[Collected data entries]
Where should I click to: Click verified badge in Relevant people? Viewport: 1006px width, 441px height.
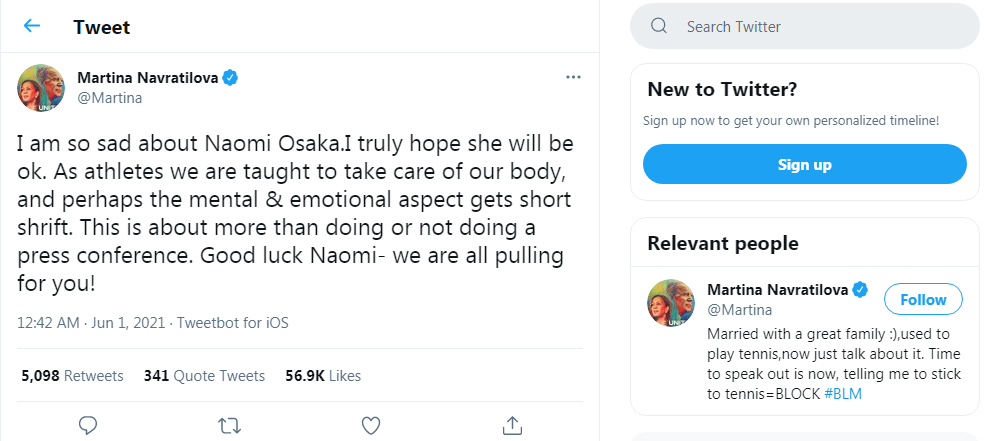click(860, 290)
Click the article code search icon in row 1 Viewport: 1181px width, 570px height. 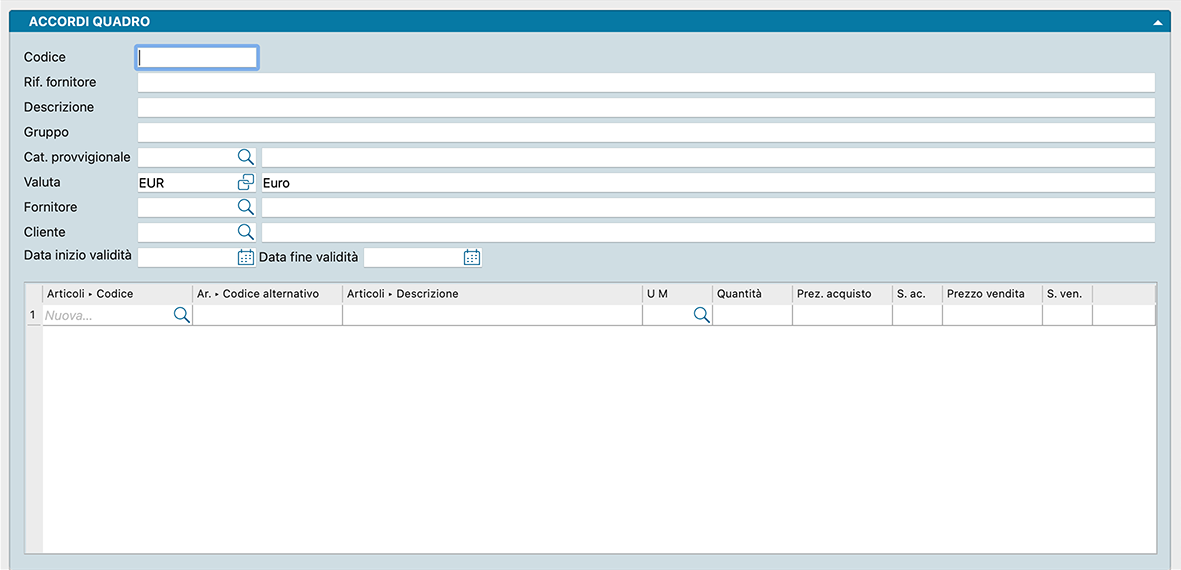pyautogui.click(x=181, y=315)
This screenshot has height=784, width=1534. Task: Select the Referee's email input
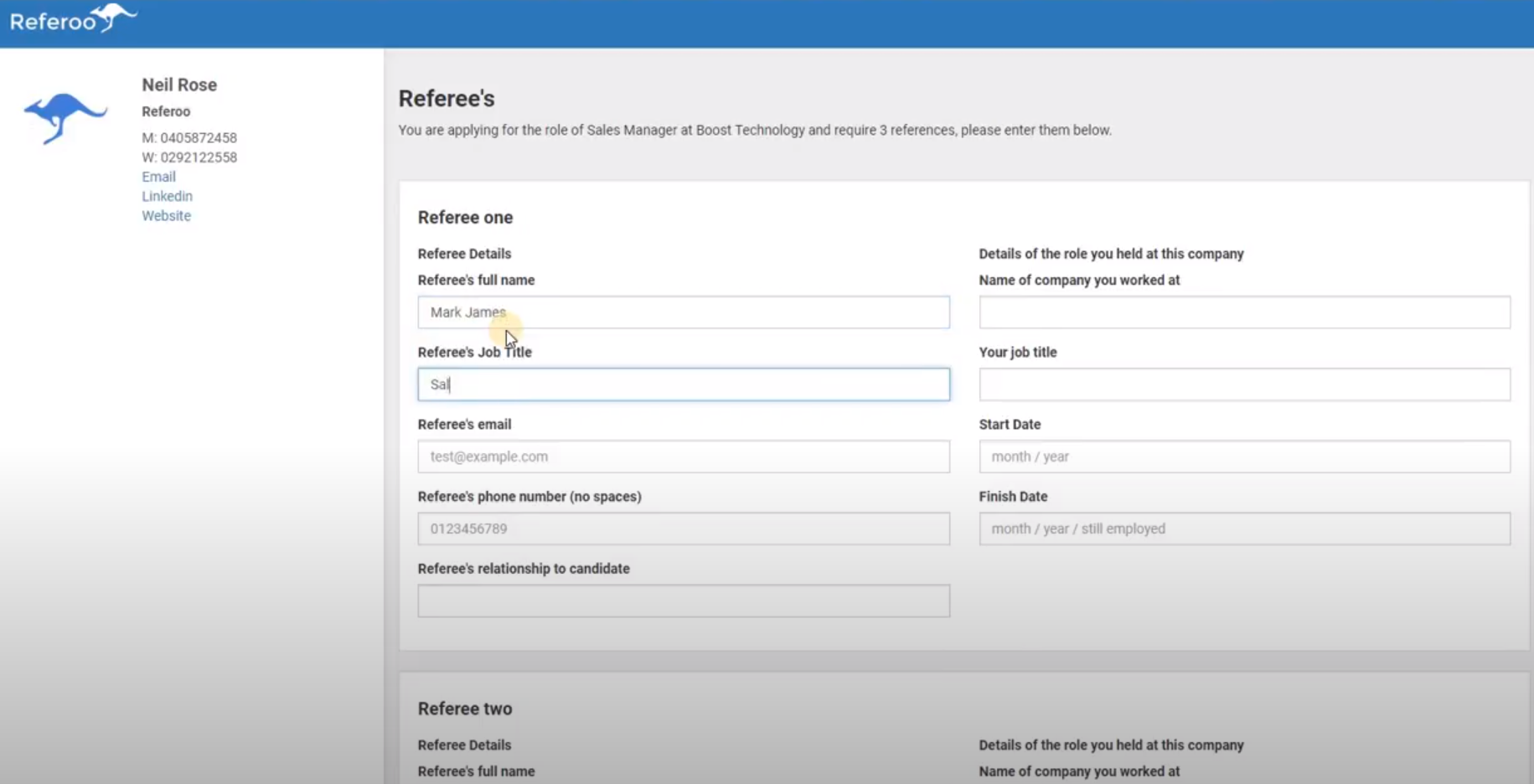pos(683,456)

- **Task to carry out**:
Please quote the records above exactly, beginning at the line that contains "This screenshot has" and ending at their last line. Leave the pictures out.

- **Solution to the exercise**:
This screenshot has height=784, width=1534. Task: Select the Referee's email input
pos(683,456)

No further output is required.